Sevgili arkadaşım, geceleri kimse görmez amaçsızlığını,
saçlarının dağınıklığını, pis kokan kilodunu,
böyle biter miydi bi ömür, daha gençsin, kim motive edecek seni, uyan canım, mükemmel bi gün, bak kuşlar, bak özgürlük şarkısı, çiçekler, böcekler, insanları sevmek, bak ay ışığı,
Bak işte çay ve su böreği
Sonra sen bilirsin diyecek. Geber burada, lanet olası piç. Neden sonra dönmesini beklersin, senin yerine sana acısın bütün gece, merhamet etsin, bulaşıkları yıkasın özgürlük türküleri söyleyerek, çay yapsın, sonra yumurta pişirsin, mümkünse ayıp şeyler yapsın.
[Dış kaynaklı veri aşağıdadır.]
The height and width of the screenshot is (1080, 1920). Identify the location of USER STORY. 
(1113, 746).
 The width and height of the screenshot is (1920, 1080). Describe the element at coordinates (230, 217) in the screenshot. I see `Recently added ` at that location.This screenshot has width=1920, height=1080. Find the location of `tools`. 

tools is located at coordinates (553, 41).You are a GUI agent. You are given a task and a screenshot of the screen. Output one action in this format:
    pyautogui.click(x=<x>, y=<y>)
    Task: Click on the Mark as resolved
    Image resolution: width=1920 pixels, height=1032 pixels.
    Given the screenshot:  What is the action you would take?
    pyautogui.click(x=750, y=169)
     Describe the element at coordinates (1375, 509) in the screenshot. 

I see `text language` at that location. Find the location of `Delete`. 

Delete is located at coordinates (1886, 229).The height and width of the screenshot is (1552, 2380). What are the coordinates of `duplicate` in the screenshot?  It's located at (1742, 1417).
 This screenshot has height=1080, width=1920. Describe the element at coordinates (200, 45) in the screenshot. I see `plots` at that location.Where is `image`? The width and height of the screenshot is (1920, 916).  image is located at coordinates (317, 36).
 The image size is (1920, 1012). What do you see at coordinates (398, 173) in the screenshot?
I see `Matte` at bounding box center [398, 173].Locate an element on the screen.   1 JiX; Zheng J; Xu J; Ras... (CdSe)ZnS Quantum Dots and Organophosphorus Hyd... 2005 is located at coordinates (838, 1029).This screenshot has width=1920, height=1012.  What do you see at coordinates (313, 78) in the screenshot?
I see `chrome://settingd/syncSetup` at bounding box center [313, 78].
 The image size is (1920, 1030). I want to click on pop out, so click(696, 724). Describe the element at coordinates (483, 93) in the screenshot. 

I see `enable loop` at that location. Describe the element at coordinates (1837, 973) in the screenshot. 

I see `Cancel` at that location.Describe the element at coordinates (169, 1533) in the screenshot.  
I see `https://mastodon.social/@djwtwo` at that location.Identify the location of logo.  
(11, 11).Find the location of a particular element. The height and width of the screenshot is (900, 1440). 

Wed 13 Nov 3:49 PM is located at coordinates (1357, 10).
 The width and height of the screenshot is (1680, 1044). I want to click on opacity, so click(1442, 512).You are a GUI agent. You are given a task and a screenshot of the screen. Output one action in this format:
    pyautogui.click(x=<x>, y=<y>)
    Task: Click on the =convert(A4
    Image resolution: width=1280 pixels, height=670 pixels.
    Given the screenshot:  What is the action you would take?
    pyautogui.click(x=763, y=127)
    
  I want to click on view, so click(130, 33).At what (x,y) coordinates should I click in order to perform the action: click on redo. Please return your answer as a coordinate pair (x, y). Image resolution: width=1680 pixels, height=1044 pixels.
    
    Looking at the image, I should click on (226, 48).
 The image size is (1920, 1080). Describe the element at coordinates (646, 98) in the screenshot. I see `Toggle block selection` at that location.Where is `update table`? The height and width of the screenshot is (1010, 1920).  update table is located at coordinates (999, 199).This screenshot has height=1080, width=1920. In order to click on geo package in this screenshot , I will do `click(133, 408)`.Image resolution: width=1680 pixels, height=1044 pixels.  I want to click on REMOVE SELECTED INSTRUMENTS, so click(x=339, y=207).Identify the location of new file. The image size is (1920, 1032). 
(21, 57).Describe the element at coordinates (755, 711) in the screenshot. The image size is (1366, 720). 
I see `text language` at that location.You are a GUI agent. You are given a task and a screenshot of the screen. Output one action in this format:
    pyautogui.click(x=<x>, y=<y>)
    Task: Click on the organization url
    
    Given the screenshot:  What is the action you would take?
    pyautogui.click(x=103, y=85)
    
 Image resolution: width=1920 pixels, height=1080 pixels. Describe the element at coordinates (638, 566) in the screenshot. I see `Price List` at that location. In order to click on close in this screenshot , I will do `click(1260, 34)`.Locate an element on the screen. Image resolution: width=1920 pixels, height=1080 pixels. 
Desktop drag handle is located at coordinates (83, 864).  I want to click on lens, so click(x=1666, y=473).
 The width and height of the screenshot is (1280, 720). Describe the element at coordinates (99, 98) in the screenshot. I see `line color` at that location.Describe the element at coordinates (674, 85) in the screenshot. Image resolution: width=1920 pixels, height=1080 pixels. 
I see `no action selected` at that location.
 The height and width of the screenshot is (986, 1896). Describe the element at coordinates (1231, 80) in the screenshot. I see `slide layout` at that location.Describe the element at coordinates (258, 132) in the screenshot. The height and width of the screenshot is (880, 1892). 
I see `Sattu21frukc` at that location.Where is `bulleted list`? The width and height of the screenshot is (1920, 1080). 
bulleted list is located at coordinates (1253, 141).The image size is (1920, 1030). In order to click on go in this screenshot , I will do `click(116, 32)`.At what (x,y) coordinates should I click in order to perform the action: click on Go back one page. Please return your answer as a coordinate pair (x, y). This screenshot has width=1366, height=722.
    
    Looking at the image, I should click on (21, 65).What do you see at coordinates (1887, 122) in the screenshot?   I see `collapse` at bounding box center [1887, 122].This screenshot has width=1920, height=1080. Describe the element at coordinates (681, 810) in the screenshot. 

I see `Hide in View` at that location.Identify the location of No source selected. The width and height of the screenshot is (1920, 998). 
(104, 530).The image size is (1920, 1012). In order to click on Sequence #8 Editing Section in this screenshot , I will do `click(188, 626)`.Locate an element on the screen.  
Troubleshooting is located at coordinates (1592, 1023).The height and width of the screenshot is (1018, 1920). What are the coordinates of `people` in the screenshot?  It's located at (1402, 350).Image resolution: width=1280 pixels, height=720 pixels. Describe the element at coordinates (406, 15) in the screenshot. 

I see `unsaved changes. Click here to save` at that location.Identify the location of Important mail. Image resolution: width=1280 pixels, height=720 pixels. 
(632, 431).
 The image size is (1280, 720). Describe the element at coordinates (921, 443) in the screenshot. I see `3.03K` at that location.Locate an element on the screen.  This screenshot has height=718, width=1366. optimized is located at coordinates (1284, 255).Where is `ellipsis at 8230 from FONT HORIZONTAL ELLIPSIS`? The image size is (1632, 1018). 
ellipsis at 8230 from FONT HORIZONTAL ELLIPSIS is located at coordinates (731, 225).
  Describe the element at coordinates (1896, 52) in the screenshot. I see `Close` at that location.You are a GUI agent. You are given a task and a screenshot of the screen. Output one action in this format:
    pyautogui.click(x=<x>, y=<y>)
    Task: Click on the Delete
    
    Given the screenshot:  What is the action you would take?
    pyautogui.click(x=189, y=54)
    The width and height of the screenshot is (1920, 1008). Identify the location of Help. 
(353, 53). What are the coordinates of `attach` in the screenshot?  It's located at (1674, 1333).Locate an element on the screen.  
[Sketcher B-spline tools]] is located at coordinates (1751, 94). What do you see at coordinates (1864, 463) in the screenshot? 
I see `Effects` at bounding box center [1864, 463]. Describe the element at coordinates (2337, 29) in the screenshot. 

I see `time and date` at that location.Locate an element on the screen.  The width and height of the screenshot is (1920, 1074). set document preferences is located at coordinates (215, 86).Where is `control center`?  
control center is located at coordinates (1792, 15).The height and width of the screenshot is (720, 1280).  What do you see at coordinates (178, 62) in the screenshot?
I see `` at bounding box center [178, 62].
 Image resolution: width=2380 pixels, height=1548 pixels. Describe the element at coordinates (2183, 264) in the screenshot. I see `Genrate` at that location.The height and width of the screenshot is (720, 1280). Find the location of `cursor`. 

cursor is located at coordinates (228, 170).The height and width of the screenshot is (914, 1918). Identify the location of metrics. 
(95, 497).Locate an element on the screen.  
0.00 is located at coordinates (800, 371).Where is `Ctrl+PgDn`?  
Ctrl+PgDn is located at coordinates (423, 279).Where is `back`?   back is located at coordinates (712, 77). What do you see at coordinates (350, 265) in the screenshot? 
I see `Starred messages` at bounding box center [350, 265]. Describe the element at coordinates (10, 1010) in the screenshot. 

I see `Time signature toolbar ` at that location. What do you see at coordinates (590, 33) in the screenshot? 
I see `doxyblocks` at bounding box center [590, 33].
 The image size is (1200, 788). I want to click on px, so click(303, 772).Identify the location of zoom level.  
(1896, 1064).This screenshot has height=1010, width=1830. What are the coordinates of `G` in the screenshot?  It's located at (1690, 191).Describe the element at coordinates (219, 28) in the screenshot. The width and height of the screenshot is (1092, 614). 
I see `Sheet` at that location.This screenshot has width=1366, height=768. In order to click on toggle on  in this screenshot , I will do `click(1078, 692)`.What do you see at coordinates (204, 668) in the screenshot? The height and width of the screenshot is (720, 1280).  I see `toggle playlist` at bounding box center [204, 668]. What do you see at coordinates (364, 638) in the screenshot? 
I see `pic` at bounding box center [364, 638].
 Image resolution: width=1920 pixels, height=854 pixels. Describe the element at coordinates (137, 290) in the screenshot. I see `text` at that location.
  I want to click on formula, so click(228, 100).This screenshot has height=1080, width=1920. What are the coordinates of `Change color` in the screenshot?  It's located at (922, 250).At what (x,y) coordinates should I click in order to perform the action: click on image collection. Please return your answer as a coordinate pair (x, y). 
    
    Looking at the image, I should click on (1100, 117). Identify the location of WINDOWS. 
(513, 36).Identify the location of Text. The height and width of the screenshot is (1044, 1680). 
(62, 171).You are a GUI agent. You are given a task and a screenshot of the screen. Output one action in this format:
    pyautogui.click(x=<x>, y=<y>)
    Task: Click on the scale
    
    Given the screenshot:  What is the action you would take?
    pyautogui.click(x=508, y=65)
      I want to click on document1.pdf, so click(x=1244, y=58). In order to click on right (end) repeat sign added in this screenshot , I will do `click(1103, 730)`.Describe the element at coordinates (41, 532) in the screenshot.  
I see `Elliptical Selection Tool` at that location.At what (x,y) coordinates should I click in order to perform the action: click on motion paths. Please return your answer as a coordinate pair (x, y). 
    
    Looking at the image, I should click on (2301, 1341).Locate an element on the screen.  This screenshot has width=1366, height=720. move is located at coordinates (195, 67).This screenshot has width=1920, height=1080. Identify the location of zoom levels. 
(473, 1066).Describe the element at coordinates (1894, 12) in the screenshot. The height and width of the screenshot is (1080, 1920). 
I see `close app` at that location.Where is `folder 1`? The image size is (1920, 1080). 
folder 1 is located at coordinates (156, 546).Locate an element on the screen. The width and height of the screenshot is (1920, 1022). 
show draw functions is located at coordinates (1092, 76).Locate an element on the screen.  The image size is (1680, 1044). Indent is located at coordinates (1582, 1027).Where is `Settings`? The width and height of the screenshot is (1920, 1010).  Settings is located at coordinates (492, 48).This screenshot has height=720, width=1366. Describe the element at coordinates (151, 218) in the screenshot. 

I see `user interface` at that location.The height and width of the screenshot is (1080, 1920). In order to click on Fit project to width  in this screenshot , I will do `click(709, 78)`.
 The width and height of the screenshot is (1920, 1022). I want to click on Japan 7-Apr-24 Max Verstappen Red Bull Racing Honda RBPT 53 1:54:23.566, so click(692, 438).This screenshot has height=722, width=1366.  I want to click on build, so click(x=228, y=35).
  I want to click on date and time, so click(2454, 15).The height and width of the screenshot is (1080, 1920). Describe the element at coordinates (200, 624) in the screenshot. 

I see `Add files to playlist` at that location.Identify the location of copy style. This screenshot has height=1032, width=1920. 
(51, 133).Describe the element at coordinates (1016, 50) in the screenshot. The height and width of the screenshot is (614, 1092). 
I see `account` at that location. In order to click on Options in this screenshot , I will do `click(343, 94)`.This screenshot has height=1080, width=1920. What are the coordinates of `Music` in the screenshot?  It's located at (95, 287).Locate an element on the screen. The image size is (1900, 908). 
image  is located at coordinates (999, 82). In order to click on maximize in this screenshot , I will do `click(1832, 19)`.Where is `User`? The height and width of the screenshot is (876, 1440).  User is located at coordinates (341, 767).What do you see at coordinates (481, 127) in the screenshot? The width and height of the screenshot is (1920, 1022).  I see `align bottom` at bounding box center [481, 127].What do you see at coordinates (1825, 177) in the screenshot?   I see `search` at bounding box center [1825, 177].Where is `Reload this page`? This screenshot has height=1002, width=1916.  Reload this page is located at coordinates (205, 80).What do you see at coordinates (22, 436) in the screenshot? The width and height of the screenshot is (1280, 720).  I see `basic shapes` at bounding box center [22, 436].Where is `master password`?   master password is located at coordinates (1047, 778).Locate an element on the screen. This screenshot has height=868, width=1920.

Ama felsefesiz olmazdı. Ara sıra uğrayanlara bi şeyler anlatmalı. Bu yüzden felsefesini bile bulmuştun. Dünyadaki bütün başarısız insanları temsil ediyordun. Bütün kaybedenleri, işsizleri, zencileri, orospu çocuklarını, çingeneleri bile sen temsil ediyordun.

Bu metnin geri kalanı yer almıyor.